Aim of the exercise
Repeat exactly the lines of the entries below from the one with "Image resolution: width=904" through the one with "The height and width of the screenshot is (1030, 1920).", both ends included, and nothing else.

Record set
----------

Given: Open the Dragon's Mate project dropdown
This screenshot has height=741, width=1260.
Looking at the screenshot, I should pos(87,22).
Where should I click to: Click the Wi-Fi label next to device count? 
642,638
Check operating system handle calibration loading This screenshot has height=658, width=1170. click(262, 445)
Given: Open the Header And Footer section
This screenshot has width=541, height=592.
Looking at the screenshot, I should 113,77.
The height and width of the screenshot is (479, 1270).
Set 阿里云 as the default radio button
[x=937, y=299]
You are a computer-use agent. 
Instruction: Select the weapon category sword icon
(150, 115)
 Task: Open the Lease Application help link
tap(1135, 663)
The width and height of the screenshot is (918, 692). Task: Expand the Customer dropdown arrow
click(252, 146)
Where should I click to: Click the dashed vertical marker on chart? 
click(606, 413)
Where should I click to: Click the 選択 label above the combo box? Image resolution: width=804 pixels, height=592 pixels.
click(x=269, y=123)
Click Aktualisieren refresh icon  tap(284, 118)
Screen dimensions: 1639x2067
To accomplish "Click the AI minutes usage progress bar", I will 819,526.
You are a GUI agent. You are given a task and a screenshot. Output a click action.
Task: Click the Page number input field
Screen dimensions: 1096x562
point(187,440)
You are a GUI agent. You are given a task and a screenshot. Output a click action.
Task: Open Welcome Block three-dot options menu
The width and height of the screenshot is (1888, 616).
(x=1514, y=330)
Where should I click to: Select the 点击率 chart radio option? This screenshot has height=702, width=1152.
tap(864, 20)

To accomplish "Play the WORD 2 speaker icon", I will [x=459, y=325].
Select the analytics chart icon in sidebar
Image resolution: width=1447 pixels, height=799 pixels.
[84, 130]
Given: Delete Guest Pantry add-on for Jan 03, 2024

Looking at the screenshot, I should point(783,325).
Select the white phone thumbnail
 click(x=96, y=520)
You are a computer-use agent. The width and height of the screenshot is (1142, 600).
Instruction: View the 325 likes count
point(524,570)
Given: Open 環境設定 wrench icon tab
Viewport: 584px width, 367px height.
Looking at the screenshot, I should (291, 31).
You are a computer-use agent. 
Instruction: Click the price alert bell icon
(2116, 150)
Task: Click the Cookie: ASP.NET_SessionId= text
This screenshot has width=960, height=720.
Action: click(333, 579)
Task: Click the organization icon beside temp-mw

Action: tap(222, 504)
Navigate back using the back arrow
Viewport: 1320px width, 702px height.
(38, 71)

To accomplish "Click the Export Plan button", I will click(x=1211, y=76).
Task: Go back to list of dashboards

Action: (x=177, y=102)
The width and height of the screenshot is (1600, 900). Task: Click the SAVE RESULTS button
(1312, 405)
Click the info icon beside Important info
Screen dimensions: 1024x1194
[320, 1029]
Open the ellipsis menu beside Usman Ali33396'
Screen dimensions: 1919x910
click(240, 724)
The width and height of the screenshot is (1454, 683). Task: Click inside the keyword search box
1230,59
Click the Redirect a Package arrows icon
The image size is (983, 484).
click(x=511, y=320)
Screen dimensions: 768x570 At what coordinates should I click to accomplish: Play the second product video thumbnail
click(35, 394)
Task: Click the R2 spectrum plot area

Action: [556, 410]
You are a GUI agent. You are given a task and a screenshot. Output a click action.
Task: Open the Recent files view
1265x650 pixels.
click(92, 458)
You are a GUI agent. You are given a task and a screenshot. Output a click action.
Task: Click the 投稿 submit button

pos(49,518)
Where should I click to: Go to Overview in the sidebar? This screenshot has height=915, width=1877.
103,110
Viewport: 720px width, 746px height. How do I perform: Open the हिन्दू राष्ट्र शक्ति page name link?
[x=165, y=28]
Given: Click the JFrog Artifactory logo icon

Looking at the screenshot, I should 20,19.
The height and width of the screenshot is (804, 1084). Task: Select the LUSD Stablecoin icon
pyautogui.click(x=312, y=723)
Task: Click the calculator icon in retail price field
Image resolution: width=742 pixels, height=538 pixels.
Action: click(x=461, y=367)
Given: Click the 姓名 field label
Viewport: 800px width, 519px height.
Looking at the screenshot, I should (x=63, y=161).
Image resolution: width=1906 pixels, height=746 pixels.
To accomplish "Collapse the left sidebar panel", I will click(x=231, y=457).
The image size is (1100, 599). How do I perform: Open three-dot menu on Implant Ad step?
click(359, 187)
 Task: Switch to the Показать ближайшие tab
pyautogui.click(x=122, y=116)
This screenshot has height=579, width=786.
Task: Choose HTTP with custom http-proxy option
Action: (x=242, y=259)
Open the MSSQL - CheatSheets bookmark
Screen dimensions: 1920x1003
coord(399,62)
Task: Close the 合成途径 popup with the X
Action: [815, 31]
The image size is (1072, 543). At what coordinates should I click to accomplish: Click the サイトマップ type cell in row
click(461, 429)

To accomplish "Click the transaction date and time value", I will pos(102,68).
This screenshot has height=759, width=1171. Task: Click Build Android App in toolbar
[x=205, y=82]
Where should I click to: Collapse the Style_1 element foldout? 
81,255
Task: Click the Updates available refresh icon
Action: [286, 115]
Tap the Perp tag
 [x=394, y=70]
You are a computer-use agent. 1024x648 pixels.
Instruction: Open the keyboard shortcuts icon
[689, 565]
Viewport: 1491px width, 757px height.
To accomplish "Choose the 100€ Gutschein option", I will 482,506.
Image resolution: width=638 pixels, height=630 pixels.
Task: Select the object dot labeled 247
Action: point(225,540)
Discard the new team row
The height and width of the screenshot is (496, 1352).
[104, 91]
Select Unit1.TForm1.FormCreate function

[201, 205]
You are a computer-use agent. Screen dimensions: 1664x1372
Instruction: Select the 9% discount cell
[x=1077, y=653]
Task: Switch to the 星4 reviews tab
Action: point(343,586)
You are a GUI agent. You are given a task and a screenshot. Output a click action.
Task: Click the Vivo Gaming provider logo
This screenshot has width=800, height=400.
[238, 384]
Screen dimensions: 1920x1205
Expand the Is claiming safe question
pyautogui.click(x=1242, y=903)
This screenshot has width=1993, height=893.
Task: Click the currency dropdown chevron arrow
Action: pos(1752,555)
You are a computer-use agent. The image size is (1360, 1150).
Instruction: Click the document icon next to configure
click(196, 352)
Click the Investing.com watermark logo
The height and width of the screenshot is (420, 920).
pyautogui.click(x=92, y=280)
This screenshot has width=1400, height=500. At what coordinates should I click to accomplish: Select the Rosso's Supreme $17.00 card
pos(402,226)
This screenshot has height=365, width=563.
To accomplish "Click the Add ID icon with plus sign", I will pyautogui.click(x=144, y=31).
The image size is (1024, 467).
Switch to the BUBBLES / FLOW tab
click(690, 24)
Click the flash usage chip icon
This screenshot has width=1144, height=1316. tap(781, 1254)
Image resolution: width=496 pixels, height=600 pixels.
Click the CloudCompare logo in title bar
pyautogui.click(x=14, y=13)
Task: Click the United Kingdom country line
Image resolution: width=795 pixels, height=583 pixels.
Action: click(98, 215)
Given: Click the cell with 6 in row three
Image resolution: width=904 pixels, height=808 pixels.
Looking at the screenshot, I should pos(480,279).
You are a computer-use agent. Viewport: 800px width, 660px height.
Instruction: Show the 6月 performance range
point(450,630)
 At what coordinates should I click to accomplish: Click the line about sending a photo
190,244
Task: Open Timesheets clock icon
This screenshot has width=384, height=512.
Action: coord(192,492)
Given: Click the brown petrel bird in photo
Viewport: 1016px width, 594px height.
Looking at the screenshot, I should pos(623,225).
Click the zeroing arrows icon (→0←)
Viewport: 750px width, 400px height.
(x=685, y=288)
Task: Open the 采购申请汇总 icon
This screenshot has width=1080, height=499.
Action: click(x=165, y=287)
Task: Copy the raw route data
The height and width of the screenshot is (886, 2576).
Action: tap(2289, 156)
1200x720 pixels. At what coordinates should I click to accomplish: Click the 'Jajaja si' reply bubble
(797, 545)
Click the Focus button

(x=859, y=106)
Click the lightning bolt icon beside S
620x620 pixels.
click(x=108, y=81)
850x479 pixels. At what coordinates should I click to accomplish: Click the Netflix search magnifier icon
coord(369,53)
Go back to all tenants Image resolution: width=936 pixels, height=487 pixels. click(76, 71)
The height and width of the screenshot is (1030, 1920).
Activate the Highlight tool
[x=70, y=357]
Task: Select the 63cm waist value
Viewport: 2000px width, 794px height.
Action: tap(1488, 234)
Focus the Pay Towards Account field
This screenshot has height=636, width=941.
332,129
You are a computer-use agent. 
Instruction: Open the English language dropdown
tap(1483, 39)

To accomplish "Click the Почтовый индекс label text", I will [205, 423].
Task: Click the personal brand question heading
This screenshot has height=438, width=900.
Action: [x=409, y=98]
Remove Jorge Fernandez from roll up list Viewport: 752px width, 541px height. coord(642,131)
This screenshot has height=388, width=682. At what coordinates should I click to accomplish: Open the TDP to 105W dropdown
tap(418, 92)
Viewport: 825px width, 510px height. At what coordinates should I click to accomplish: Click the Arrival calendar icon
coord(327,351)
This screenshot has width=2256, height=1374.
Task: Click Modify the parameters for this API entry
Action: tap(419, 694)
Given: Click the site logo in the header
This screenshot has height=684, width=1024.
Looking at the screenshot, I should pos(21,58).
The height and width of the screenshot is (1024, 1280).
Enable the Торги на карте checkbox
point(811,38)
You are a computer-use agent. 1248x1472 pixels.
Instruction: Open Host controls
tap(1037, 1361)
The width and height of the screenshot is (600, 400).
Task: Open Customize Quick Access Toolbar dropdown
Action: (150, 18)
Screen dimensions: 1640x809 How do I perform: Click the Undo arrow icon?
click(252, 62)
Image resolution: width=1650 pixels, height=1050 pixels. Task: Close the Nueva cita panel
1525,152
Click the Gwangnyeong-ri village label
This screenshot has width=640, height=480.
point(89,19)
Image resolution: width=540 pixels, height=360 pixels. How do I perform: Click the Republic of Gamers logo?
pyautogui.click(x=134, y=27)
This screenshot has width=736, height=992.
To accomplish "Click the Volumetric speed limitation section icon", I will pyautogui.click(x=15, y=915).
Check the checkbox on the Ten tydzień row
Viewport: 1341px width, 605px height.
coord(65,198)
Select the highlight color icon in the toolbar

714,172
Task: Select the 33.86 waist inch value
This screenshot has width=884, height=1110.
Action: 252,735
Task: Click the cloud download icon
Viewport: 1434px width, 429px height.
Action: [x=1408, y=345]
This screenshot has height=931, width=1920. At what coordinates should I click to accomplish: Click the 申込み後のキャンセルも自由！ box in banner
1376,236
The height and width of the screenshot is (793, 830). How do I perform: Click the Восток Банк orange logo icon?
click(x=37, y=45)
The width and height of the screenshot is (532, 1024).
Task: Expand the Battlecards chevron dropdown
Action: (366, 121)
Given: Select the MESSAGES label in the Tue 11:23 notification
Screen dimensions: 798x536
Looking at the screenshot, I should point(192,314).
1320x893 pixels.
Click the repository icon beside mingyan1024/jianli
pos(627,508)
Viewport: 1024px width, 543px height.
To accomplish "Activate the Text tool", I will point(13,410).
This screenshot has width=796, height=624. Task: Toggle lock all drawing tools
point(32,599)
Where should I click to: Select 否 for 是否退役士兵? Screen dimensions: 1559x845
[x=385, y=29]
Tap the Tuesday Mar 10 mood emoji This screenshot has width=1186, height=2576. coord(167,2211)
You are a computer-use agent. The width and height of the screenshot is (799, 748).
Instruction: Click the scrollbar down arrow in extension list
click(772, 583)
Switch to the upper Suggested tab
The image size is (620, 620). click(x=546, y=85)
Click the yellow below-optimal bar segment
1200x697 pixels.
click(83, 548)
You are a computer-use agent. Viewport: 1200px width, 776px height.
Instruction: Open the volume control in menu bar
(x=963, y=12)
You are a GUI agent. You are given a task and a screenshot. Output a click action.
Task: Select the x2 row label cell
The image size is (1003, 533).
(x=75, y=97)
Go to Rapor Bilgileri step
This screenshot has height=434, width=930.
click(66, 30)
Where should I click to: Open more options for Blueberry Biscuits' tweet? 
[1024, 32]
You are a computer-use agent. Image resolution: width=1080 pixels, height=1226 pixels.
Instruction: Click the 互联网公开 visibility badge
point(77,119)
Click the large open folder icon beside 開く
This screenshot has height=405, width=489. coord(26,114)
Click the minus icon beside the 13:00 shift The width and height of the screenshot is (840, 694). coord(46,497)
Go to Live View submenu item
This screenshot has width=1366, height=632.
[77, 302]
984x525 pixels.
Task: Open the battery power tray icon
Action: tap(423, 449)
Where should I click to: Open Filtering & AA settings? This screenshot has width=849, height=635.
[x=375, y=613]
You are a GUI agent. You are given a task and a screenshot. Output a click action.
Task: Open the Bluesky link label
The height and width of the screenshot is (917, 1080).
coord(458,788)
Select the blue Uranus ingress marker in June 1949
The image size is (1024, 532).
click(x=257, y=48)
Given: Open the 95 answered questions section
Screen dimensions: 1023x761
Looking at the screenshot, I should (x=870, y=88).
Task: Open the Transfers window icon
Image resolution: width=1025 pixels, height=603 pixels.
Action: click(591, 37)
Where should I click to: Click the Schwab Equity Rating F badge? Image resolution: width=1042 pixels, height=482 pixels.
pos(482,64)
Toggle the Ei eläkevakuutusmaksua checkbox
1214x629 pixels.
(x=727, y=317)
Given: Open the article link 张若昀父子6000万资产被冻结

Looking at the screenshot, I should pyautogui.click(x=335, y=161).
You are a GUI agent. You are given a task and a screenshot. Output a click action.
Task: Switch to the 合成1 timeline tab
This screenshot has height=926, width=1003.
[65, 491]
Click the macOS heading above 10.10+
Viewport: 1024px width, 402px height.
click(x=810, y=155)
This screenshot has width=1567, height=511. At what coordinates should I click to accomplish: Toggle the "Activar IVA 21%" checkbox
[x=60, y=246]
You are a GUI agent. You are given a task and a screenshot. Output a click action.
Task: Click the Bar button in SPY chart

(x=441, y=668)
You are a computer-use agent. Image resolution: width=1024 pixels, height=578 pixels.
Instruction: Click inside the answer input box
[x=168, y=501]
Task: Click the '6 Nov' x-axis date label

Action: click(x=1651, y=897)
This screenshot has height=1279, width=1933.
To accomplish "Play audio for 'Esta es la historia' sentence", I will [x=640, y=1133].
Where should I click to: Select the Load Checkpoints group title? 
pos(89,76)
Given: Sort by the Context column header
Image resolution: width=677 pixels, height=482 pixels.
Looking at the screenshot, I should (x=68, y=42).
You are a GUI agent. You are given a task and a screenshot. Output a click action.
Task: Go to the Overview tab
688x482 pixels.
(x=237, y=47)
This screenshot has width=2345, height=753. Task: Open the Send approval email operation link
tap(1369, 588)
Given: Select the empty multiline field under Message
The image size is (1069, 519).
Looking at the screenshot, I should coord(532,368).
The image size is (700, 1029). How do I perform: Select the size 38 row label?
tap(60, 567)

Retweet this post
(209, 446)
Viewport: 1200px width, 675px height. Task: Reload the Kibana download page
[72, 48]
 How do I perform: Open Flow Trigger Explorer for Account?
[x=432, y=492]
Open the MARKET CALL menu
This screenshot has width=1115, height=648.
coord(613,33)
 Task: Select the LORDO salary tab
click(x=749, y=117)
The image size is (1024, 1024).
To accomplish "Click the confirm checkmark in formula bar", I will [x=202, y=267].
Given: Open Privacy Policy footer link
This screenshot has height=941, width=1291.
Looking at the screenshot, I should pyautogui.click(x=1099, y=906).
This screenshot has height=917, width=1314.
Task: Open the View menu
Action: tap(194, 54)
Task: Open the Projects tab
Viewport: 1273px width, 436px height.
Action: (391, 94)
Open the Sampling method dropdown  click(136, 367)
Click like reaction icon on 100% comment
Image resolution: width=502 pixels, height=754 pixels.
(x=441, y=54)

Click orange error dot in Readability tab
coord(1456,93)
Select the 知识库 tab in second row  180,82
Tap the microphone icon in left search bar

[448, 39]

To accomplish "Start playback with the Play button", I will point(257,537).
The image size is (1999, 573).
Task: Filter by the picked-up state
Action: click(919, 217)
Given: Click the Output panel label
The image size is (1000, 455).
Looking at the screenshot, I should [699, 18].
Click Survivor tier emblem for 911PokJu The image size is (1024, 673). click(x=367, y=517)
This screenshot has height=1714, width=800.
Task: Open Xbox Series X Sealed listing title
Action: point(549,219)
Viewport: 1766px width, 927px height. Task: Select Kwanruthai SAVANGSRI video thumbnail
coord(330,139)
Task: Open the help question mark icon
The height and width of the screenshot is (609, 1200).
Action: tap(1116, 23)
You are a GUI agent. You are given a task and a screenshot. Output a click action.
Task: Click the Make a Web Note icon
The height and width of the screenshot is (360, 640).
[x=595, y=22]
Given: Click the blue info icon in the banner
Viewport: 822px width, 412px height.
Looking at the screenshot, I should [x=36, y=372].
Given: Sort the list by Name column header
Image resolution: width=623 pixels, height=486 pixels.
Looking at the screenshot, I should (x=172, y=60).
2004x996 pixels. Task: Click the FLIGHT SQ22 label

----------

Problem solution
Image resolution: width=904 pixels, height=808 pixels.
Looking at the screenshot, I should pos(480,279).
You are a computer-use agent. Viewport: 800px width, 660px height.
Instruction: Show the 6月 performance range
point(450,630)
 At what coordinates should I click to accomplish: Click the line about sending a photo
190,244
Task: Open Timesheets clock icon
This screenshot has width=384, height=512.
Action: coord(192,492)
Given: Click the brown petrel bird in photo
Viewport: 1016px width, 594px height.
Looking at the screenshot, I should pos(623,225).
Click the zeroing arrows icon (→0←)
Viewport: 750px width, 400px height.
(x=685, y=288)
Task: Open the 采购申请汇总 icon
This screenshot has width=1080, height=499.
Action: click(x=165, y=287)
Task: Copy the raw route data
The height and width of the screenshot is (886, 2576).
Action: tap(2289, 156)
1200x720 pixels. At what coordinates should I click to accomplish: Click the 'Jajaja si' reply bubble
(797, 545)
Click the Focus button

(x=859, y=106)
Click the lightning bolt icon beside S
620x620 pixels.
click(x=108, y=81)
850x479 pixels. At what coordinates should I click to accomplish: Click the Netflix search magnifier icon
coord(369,53)
Go back to all tenants Image resolution: width=936 pixels, height=487 pixels. click(76, 71)
The height and width of the screenshot is (1030, 1920).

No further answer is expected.